Exercise description => Extract every line of the records below that contains the string "should". Matching is case-sensitive.
Start of Exercise materials
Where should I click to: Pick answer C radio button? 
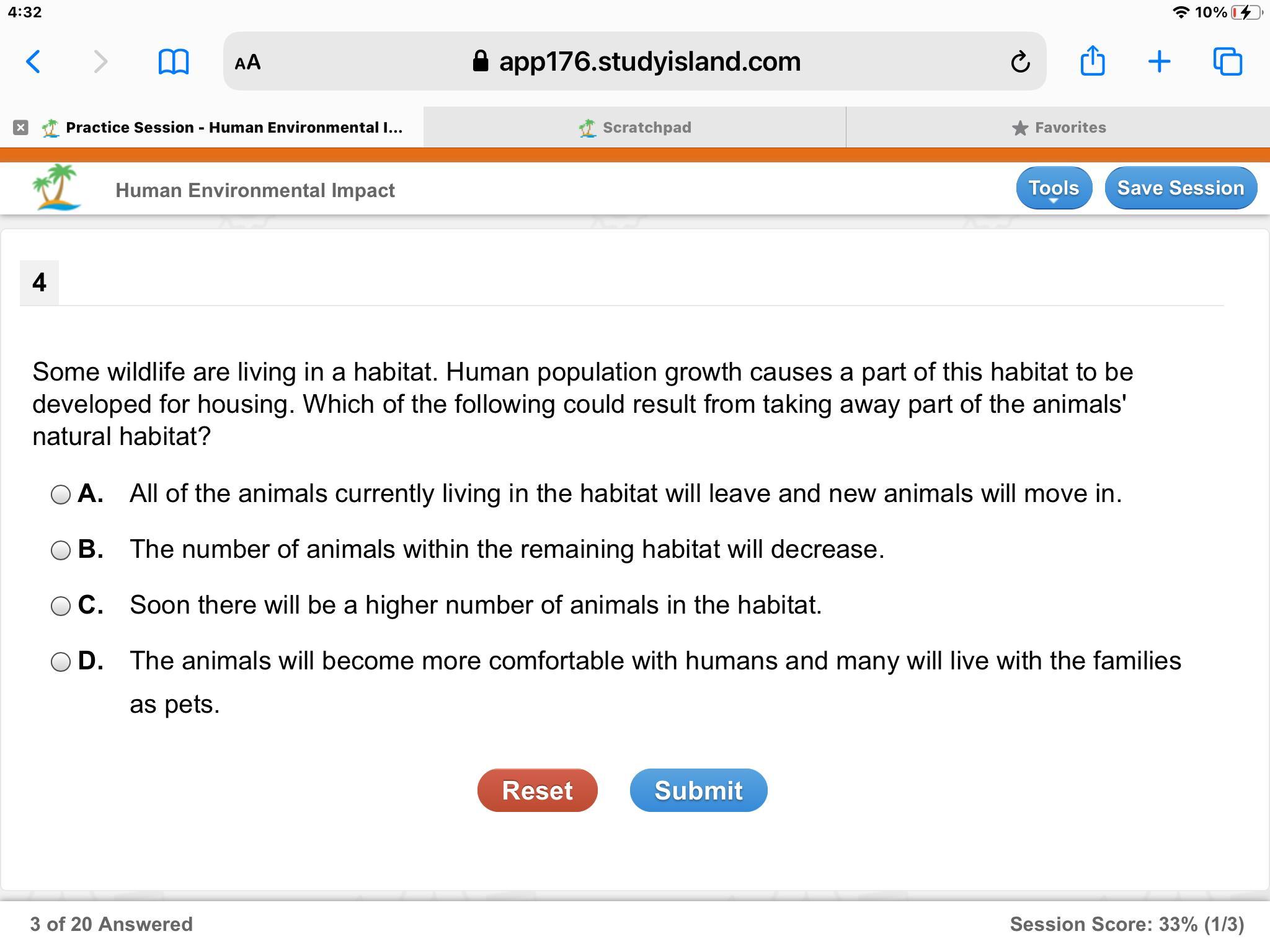(61, 606)
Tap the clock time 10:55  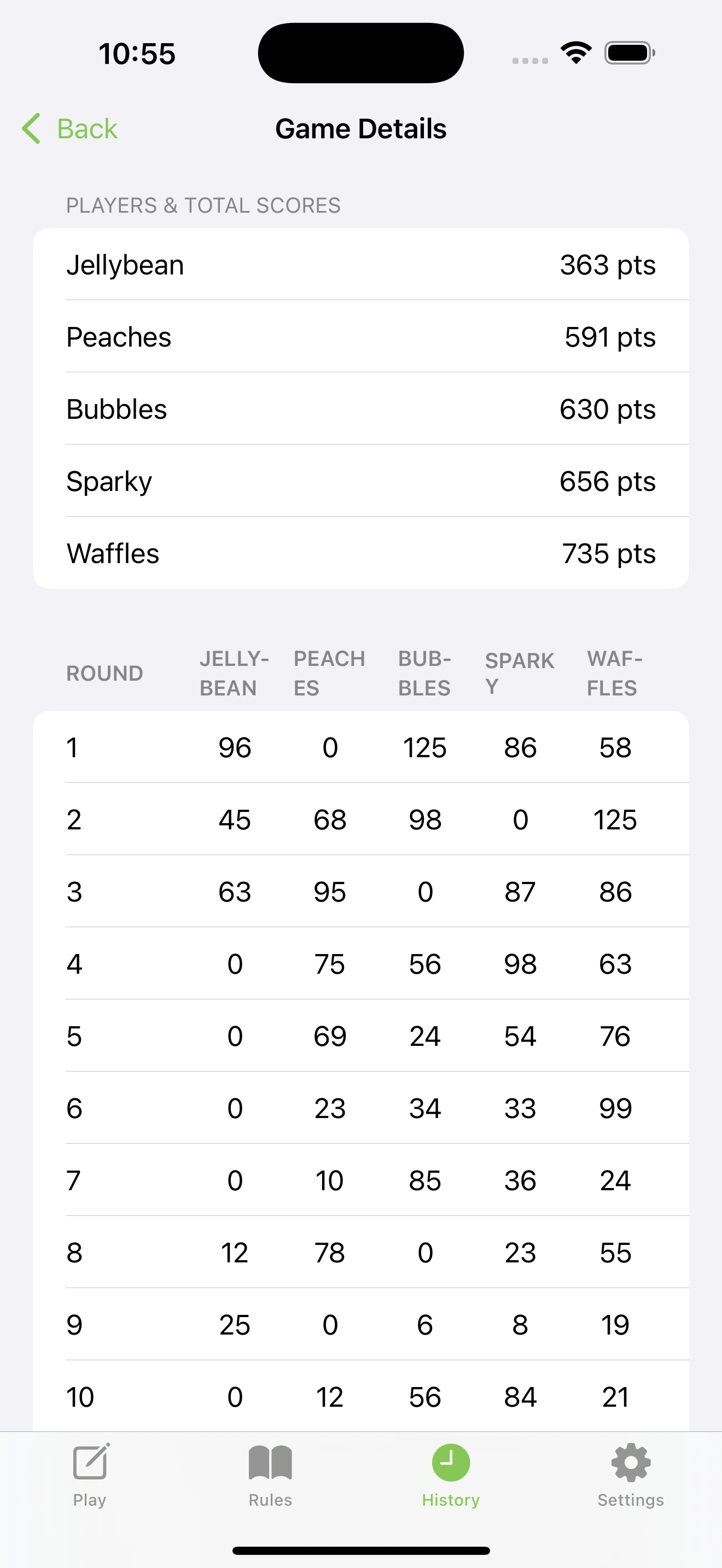137,54

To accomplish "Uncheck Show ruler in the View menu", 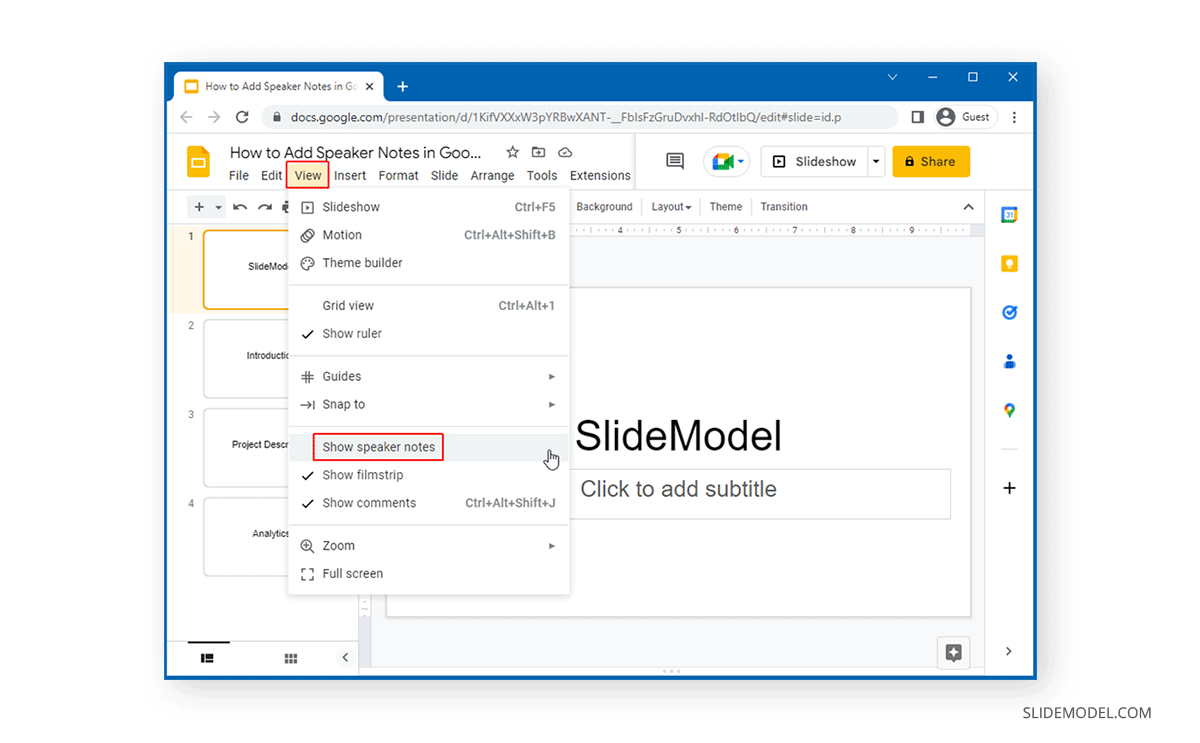I will click(350, 333).
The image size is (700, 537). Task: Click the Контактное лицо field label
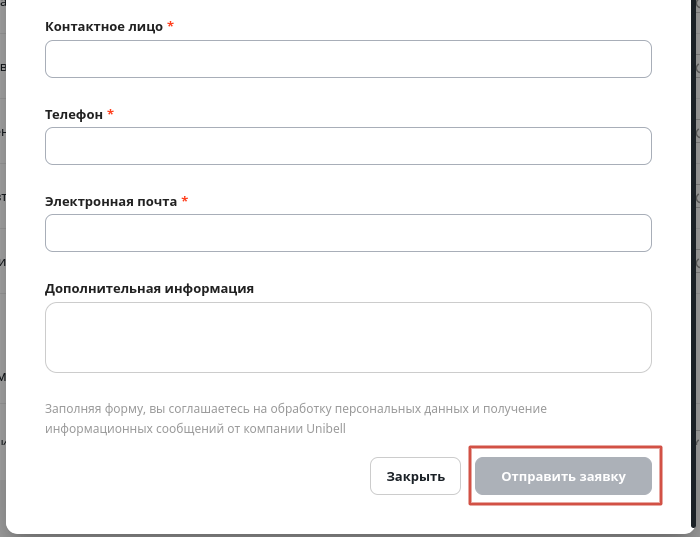point(104,27)
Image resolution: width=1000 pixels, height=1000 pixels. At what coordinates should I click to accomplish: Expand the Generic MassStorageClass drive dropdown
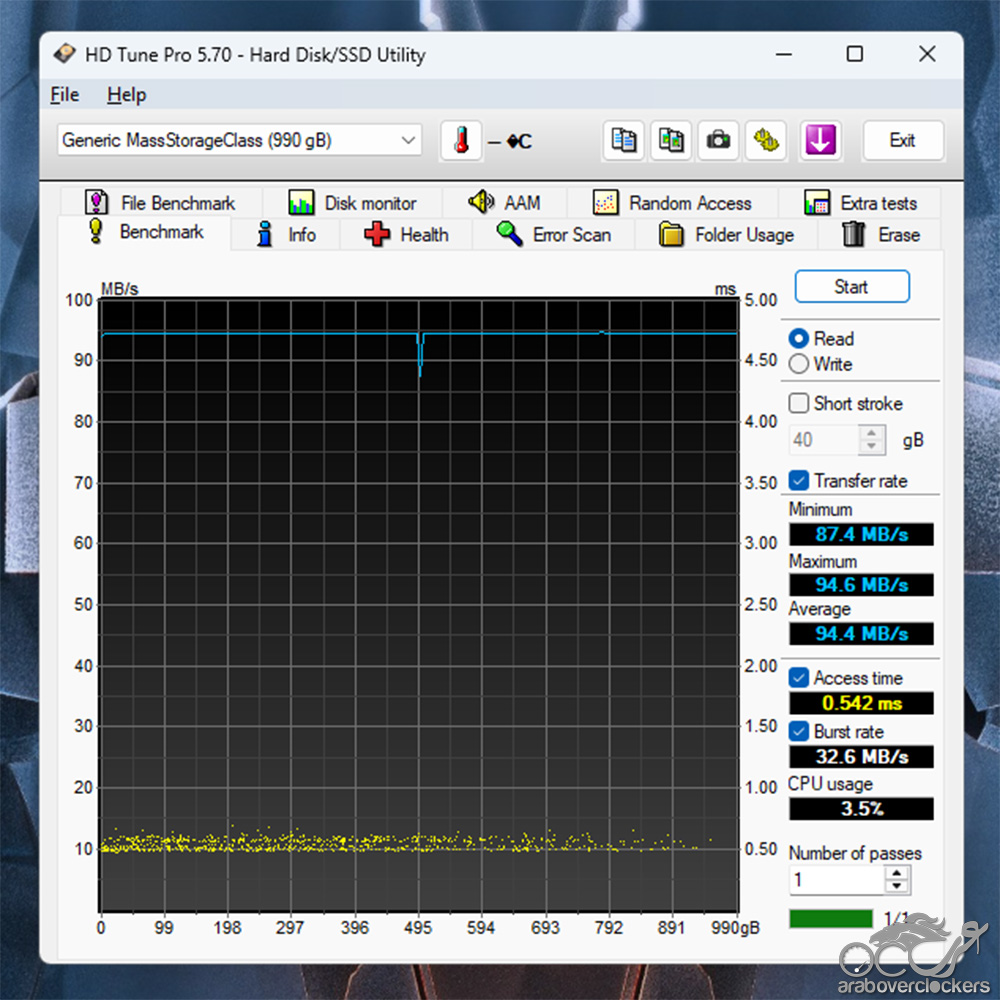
End of Exercise materials
Task solution =>
Where should I click to: Pick answer C radio button? 
Image resolution: width=1000 pixels, height=1000 pixels. At what coordinates should I click to accomplish: Expand the Generic MassStorageClass drive dropdown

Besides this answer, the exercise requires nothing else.